Fifteen states, which together account about 50 percent of the U.S. population, require health plans to cover some form of infertility treatment for their enrollees if the patients fail after 12 months and receive an infertility diagnosis.
Conceivex has gone to health plans in those states, as well as elsewhere, and offered The Conception Kit as a less expensive means to comply with that insurance mandate, one that is approved for infertility treatment by the U.S. Food and Drug Administration.
"It's unusual for a small entrepreneurial company to make its deal with the payors directly," La Vean said.
Agreements by pharmacy benefits managers Express Scripts, Caremark, ProCare and a growing number of other plans to cover the kit, with copays typically around $30 for customers, have set the stage for Conceivex to boost its sales. Health plans that cover about 60 percent of the insured people in the U.S. have placed The Conception Kit on their lists of covered treatments, La Vean said.
But the company's sales could explode if plans tell their enrollees that they must first try The Conception Kit before the plan covers more-expensive fertility drugs, intrauterine insemination or IVF.
"Mandating is going to be the next big milestone for us," La Vean said. "When it starts getting mandated, I think it's going to be rapidly picked up."
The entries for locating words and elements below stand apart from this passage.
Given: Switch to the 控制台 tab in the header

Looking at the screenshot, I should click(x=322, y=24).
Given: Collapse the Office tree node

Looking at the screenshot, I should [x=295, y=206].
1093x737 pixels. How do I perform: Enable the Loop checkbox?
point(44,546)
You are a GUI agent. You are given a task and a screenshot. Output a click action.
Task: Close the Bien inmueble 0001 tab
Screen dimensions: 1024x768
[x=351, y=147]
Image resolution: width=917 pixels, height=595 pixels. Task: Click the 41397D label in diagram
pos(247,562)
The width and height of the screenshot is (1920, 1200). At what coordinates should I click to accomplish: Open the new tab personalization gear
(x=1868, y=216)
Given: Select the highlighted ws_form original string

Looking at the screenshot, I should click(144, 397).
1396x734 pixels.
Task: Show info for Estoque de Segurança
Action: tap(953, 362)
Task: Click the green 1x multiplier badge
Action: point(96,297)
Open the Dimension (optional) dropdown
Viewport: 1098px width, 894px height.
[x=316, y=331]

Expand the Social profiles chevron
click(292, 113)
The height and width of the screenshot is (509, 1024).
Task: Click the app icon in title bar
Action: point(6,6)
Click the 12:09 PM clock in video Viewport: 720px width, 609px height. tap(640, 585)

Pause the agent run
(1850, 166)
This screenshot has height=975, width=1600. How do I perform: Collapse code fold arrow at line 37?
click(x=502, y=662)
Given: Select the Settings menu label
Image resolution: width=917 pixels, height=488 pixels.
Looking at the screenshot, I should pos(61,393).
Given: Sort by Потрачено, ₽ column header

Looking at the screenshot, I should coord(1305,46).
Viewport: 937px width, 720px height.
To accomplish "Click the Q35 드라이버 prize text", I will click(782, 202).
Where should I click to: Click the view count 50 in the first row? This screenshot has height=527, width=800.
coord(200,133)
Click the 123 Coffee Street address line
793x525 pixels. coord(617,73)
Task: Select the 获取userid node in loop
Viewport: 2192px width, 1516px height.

In discussions with employer-based health plans, La Vean said, companies have been "fairly supportive" of such an idea.
The big questions employers have, La Vean said, are "Can we mandate this, how do we discuss this with employees and how does this work in HIPAA?" a reference to the federal law that protects the privacy of personal health information.
And a selling point for doctors, La Vean noted, is that The Conception Kit has to be prescribed by a physician, who is reimbursed separately by insurers for providing "procreative counseling."
Asked how big U.S. sales could get, La Vean noted that one entry-level fertility drug is prescribed 850,000 times annually: "We believe that there is absolutely no reason that we can't get into that ballpark, and that we can't exceed that."
La Vean argued that his company's product is much less uncomfortable of an experience than existing options for women who use it. "A woman can actually go out and play basketball with the cap in," he said.
It's taken years for Conceivex to get to the point where The Conception Kit could be delivering serious sales to the company. La Vean said Conceivex had to deal with "a lot of things that are ... above and beyond" developing a product and getting FDA approval.
One big hurdle was overcoming potential objections by religious groups to The Conception Kit, in some cases because of its use of a condom-like "semen collector" to obtain sperm for deposit into the conception cap.
Health plans and pharmacy benefit managers were concerned about covering The Conception Kit if religious-based concerns were going to be raised, La Vean said.
"Nobody wants picketers outside their business," La Vean noted.